PAGE
● ● ● ● ●

Wednesday, February 11, 2009

The Computer Illiterate

There are plenty of people who remain computer illiterate and accept their generational ignorance. As a college student and a federal work study employee, I'm forced to deal with these people everyday at the reference desk of my campus library. Today I had the pleasure of helping out a young woman who needed to find journal article via the Library research service online. This woman claimed she was in the process of receiving her doctorate degree, yet she was completely incapable of maneuvering around a Windows desktop to get to the internet. 
"I need journal articles for my 'Second Language Acquisition' class," she said. I told her to first start by clicking on Internet Explorer. She began to click the embedded text on the desktop rather than the actual icon. This may sound technologically snobbish, however, I feel like if you're receiving higher degrees of education and plan on pursuing a higher state of intelligence that it would probably be rather intelligent to keep up with the common practice with computers. 
This woman was merely a standard middle aged stranger to the internet and modern technology in general. My father is what most would consider "hip" for his age. He loves new alternative rock and follows popular culture closely. However, the idea of the cell phone baffles him. He has had the same brick, Nokia cell phone for the last four years, but he really doesn't understand how it all works. When it comes to computers, he truly struggles in comprehending the idea of the downloading/uploading of music online. I try to explain it to him in the simplest of ways, but he gets flustered and returns to enjoying his My Chemical Romance album in the living room.

● ● ● ● ●

DATA PROVIDED
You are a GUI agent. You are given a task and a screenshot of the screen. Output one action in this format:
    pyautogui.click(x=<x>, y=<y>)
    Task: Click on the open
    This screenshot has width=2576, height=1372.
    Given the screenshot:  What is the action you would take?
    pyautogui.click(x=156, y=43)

● ● ● ● ●

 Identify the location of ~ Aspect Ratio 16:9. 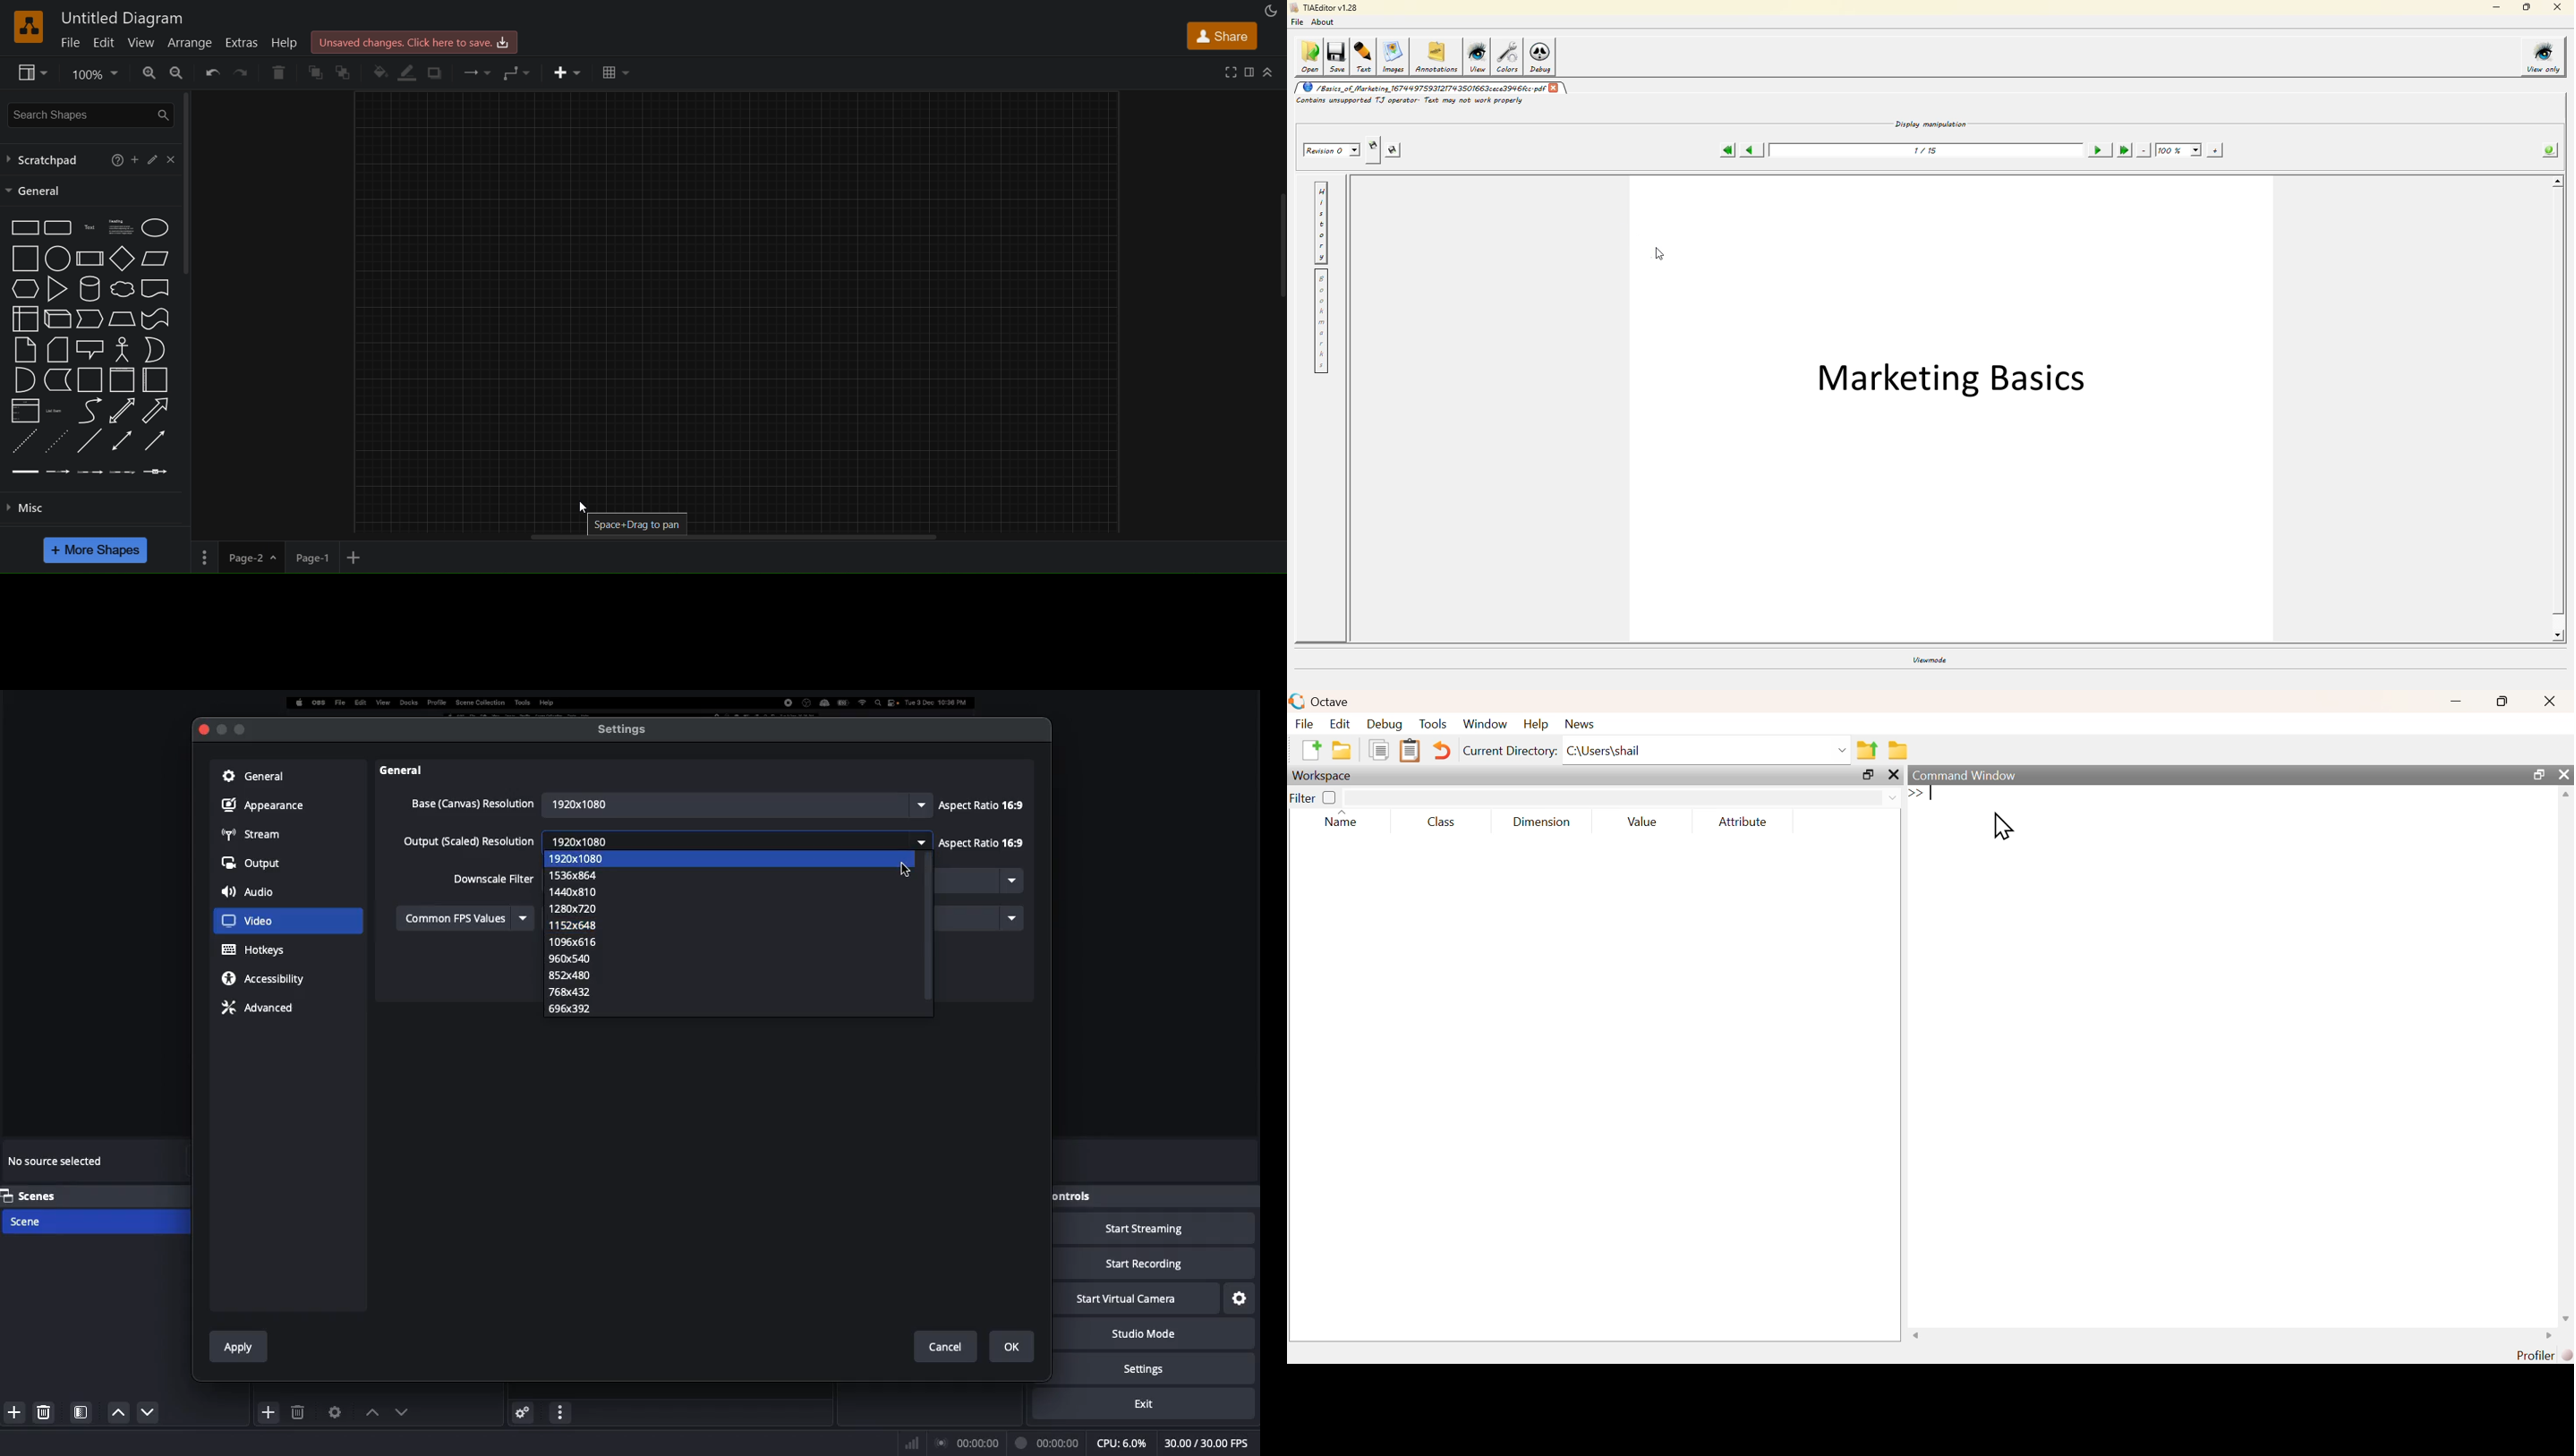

● ● ● ● ●

WORK TO COMPLETE
a. In the blog post about computer illiteracy, how long has the writer's father had the same Nokia cell phone?
b. List every computer or phone brand and product name that appears in the blog post about computer illiteracy.
c. Carry on with the blog post about computer illiteracy, picking up after its final sentence.

THE REPLIES
a. Four years.

b. Windows, Internet Explorer, Nokia

c.
What is it about a majority of the Baby Boomers that deem technology inaccessible? Why wouldn't you want to explore and understand the options of the internet and new computer software? Every semester, my friends and I witness a number of professors who become frustrated on a daily basis trying to utilize the new computers suggested for use in the classroom. Watching them try to figure out Powerpoints and newly designed overhead projection units is depressingly entertaining. This of course takes place in a class room not normally based on technology. 
At this point I'm just hoping that I can maintain my technology savvy state through my middle age years and not end up scared and frightened from the post-Ipod generation.  


  1. great description of dad. love it.

  2. A Martineau in college doing a federal work study at the library? I've seen this before...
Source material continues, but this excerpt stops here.